Only the lines from the one containing "Ask a question (523, 1190)" through the one containing "Training for Business (544, 1242)" should be printed, exactly as they appear below, with both ends included.

Pixel coordinate grounding data
------------------------------------------------------------
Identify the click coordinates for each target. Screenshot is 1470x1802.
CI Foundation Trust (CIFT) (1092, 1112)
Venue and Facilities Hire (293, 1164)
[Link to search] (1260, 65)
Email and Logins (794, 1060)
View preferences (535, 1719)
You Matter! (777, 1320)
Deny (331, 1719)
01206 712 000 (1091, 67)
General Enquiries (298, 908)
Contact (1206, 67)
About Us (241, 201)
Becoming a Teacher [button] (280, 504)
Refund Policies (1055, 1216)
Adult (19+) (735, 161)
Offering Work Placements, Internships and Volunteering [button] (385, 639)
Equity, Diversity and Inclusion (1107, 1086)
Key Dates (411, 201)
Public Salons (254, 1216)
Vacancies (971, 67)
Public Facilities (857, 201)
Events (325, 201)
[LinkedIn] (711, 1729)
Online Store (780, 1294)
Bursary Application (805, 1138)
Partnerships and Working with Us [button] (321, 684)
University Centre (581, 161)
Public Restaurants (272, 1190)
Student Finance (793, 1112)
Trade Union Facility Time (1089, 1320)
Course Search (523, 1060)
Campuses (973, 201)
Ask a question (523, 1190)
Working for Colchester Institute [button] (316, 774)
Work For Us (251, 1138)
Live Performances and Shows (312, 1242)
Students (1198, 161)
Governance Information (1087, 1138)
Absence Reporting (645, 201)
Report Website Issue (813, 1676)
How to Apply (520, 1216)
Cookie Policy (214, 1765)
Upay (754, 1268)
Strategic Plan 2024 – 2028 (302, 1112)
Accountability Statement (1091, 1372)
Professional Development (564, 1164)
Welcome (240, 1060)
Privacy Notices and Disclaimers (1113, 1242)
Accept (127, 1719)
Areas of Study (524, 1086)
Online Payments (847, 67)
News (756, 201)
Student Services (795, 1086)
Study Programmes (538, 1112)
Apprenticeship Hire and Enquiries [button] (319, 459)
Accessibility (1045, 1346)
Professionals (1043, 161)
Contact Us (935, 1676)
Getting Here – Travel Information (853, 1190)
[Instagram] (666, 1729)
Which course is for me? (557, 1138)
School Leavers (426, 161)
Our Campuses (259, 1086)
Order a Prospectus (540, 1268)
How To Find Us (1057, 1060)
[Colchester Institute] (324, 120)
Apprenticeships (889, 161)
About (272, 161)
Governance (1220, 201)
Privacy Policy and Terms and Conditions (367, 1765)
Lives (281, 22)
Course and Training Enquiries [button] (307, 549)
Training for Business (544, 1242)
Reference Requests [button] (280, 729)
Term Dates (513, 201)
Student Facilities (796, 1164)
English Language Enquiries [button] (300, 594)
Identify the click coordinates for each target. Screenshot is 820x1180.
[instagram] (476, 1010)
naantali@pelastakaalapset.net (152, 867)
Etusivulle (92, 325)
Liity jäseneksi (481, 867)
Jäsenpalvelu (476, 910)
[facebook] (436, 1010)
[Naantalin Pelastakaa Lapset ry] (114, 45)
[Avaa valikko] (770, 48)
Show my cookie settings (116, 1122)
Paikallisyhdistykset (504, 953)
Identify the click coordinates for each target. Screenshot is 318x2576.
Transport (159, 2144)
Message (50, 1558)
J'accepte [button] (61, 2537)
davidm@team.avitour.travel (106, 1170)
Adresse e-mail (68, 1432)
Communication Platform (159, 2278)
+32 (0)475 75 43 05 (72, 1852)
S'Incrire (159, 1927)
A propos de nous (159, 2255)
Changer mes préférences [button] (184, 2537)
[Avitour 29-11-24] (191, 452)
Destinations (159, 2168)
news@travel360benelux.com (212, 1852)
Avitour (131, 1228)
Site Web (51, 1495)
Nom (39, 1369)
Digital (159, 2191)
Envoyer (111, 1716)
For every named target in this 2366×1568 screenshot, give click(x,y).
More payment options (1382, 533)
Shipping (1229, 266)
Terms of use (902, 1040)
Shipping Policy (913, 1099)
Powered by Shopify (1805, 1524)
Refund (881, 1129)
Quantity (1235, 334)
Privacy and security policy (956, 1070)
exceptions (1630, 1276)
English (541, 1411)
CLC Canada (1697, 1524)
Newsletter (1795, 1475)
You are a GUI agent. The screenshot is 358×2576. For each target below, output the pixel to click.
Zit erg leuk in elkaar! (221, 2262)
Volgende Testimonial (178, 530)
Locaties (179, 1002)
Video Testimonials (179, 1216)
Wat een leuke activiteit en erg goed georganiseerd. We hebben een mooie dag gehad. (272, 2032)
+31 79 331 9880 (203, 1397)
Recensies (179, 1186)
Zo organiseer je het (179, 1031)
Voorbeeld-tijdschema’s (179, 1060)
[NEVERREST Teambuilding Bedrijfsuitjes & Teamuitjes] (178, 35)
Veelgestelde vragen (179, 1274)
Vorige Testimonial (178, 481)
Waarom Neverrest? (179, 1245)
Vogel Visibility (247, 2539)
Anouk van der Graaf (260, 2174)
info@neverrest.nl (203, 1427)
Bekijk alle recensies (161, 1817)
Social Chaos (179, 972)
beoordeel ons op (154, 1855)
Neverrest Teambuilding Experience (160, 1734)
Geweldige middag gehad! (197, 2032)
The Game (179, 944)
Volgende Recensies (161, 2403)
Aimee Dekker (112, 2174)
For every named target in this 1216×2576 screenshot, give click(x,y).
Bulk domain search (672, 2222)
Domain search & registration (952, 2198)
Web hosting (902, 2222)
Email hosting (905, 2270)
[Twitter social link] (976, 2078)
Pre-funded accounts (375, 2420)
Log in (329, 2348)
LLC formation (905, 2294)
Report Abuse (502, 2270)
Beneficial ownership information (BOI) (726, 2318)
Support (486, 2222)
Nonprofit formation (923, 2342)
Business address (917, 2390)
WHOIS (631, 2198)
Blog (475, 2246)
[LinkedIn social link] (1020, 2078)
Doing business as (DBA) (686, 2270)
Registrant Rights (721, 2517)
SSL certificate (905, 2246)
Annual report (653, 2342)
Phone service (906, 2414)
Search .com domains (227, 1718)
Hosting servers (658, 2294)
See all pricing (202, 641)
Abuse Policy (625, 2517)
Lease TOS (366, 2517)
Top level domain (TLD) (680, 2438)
------------------------------------------------------------
Reply =>
Ask a question (523, 1190)
Working for Colchester Institute [button] (316, 774)
Work For Us (251, 1138)
Live Performances and Shows (312, 1242)
Students (1198, 161)
Governance Information (1087, 1138)
Absence Reporting (645, 201)
Report Website Issue (813, 1676)
How to Apply (520, 1216)
Cookie Policy (214, 1765)
Upay (754, 1268)
Strategic Plan 2024 – 2028 (302, 1112)
Accountability Statement (1091, 1372)
Professional Development (564, 1164)
Welcome (240, 1060)
Privacy Notices and Disclaimers (1113, 1242)
Accept (127, 1719)
Areas of Study (524, 1086)
Online Payments (847, 67)
News (756, 201)
Student Services (795, 1086)
Study Programmes (538, 1112)
Apprenticeship Hire and Enquiries [button] (319, 459)
Accessibility (1045, 1346)
Professionals (1043, 161)
Contact Us (935, 1676)
Getting Here – Travel Information (853, 1190)
[Instagram] (666, 1729)
Which course is for me? (557, 1138)
School Leavers (426, 161)
Our Campuses (259, 1086)
Order a Prospectus (540, 1268)
How To Find Us (1057, 1060)
[Colchester Institute] (324, 120)
Apprenticeships (889, 161)
About (272, 161)
Governance (1220, 201)
Privacy Policy and Terms and Conditions (367, 1765)
Lives (281, 22)
Course and Training Enquiries [button] (307, 549)
Training for Business (544, 1242)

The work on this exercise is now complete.